Presented at the Minimally Invasive Thoracic Surgery Summit, New York, NY, June 8–9, 2007.

Background: Although lobectomy is the standard for lung cancer because a wedge resection has a 3 to 5 times greater incidence of local recurrence, poor pulmonary function may preclude lobectomy. For these patients, low-dose-rate brachytherapy has recently been used to decrease local recurrence after sublobar resection. Current techniques expose operating room personnel and patient contacts to unnecessary radioactivity risks. We present our technique of sublobar resection combined with afterload catheters for high-dose-rate brachytherapy for patient benefit with minimal risk to others.

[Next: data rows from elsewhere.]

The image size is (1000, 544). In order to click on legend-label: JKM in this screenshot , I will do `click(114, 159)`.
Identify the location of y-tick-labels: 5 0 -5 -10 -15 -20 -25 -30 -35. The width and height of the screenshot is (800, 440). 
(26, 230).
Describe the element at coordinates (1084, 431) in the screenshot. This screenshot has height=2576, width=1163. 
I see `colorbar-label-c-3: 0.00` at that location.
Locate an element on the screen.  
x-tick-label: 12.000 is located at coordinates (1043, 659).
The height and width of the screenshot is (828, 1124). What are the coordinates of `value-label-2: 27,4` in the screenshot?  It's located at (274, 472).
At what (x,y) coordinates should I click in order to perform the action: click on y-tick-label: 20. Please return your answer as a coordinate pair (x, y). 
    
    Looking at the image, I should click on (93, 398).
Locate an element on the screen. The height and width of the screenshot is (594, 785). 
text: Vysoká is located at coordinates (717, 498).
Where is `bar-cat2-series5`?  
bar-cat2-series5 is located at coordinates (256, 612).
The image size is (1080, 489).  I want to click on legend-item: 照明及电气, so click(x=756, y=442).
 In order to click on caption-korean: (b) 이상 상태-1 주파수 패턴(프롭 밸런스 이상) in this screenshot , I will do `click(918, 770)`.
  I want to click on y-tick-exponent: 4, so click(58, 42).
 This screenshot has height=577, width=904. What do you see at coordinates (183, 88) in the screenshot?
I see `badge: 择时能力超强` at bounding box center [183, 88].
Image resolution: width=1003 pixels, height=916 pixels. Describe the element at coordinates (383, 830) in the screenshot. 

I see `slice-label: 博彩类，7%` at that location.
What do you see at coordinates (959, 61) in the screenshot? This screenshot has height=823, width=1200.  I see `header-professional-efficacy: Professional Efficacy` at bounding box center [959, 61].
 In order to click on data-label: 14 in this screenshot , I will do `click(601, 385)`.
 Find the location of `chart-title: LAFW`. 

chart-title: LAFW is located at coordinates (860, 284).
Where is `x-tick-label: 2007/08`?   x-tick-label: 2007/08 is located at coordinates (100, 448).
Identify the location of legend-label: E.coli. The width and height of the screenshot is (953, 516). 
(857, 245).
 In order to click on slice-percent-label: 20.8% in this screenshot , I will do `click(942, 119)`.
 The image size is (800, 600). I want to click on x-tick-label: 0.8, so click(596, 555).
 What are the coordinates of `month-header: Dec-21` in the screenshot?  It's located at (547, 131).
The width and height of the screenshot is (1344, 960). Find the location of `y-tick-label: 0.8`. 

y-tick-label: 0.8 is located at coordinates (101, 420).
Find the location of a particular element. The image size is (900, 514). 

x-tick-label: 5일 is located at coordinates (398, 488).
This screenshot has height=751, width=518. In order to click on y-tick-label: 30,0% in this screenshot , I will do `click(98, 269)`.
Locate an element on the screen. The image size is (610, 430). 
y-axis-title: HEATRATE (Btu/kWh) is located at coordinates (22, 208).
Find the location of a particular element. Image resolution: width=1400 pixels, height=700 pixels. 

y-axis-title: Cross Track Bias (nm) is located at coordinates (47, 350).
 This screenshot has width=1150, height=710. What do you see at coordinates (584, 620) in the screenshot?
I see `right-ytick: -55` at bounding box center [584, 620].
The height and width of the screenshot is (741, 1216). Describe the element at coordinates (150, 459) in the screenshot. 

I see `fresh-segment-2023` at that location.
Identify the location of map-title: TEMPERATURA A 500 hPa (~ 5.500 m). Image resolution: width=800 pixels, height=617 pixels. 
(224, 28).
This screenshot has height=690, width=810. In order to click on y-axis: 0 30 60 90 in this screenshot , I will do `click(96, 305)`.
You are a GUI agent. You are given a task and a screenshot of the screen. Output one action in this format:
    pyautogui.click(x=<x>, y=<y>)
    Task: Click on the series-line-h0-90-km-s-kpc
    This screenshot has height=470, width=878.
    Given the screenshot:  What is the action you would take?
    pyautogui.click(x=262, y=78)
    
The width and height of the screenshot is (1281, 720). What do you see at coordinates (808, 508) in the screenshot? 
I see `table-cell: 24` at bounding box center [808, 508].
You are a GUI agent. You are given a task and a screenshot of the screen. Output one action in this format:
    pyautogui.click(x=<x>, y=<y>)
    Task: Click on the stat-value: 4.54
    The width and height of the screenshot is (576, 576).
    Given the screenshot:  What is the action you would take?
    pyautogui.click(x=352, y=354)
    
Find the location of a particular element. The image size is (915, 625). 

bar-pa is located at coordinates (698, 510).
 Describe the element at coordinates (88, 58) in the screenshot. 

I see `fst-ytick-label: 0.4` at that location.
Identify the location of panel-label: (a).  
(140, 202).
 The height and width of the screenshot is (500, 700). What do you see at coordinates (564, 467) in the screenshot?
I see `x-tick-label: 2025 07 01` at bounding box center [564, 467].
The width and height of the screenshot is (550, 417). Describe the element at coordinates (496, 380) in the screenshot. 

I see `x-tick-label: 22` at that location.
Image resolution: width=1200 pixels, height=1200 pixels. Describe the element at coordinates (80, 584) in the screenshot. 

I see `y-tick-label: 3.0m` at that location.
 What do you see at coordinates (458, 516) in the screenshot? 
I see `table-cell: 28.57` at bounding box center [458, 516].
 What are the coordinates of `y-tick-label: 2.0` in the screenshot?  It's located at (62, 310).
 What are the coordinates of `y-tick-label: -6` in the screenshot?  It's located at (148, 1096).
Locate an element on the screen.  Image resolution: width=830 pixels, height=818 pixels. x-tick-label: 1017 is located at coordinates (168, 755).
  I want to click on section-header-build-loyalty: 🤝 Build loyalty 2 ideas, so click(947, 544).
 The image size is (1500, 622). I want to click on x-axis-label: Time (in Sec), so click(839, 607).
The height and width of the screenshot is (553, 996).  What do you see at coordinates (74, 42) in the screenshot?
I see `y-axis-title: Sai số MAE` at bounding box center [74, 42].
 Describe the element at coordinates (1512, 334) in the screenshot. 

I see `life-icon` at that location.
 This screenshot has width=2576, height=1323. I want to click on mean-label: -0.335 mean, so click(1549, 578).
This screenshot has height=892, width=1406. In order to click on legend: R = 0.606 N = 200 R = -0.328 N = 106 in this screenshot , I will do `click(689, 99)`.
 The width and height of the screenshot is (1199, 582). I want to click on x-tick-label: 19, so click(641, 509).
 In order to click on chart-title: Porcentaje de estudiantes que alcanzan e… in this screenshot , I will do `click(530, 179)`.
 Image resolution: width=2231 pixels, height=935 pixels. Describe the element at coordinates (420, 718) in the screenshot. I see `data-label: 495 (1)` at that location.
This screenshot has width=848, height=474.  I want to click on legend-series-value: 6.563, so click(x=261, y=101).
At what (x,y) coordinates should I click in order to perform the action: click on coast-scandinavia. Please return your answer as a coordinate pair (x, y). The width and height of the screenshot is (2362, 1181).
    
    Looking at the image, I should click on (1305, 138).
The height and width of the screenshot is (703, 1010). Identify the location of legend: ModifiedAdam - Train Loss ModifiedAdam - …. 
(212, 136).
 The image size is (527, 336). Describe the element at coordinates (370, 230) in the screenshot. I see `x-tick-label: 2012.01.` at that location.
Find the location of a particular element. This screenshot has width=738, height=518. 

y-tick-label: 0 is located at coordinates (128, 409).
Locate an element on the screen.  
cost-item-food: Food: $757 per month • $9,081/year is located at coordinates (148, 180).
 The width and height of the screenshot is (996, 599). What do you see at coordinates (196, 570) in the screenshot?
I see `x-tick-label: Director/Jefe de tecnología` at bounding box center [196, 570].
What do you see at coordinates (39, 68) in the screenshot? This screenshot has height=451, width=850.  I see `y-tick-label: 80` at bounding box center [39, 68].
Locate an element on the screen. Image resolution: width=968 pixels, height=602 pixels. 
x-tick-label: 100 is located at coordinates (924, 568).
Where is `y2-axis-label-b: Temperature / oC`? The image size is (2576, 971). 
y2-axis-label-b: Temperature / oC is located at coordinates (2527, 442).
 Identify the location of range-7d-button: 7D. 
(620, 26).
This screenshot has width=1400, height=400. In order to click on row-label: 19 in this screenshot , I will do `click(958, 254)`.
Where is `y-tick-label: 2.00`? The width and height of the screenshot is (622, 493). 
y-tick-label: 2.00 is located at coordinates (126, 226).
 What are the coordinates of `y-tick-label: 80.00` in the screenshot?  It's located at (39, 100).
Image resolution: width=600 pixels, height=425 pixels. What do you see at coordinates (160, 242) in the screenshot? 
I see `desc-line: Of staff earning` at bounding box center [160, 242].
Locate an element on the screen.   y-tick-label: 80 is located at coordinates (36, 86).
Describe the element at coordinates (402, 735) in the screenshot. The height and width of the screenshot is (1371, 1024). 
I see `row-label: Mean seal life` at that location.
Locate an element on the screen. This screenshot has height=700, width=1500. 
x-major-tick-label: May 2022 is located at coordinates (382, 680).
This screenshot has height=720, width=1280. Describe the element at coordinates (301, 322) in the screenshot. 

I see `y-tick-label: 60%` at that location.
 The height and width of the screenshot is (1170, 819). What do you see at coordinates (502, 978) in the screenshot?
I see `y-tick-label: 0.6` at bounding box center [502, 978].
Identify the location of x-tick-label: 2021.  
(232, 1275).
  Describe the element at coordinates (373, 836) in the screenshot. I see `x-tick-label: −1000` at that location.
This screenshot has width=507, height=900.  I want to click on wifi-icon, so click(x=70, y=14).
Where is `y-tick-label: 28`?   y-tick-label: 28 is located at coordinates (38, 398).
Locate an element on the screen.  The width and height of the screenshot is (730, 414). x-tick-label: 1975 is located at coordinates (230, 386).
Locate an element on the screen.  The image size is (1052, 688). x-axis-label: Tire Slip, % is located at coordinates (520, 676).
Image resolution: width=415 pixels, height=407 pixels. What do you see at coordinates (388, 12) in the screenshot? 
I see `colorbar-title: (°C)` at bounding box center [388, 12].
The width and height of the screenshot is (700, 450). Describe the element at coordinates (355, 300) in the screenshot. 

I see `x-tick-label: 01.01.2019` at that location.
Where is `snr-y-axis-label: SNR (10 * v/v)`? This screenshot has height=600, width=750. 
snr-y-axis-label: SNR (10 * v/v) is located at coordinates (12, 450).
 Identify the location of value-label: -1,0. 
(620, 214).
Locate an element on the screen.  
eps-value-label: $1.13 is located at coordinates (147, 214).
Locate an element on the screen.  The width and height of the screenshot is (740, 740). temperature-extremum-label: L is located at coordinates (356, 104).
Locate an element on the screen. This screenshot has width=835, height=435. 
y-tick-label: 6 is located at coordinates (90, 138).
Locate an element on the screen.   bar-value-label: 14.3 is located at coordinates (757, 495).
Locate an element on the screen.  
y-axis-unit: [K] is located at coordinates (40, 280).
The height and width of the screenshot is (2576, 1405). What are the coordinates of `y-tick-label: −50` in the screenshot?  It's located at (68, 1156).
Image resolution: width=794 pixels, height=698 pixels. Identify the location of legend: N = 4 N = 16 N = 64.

Methods: Forty-eight patients (25 women, 23 men) underwent wedge resection, node dissection, and brachytherapy. A remote-afterloading high-dose-rate unit for radiation produced a median dose of 2450 cGy (350 cGy per fraction over 7 fractions twice daily for 4 days). The dose was prescribed to 1 cm deep to the stapled line. Biologically, this dose is approximately 5000 cGy and above (180 cGy/d equivalent) at the depth of 5 mm in reference to the resection margin.

Results: Two patients died. The length of mean stay was 5.5 days (median, 5 days). Complications included prolonged air leak in 5 patients, atrial fibrillation in 5, pneumonia in 3, trapped lung in 2, and 1 each with empyema, bleeding, and recurrent laryngeal nerve injury. Three patients required a blood transfusion. Within the follow-up of 1 to 27 months, there were four recurrences.

Conclusions: Wedge resection and brachytherapy appears to be a reasonable treatment for patients with lung cancer and pulmonary function that prohibits a lobectomy.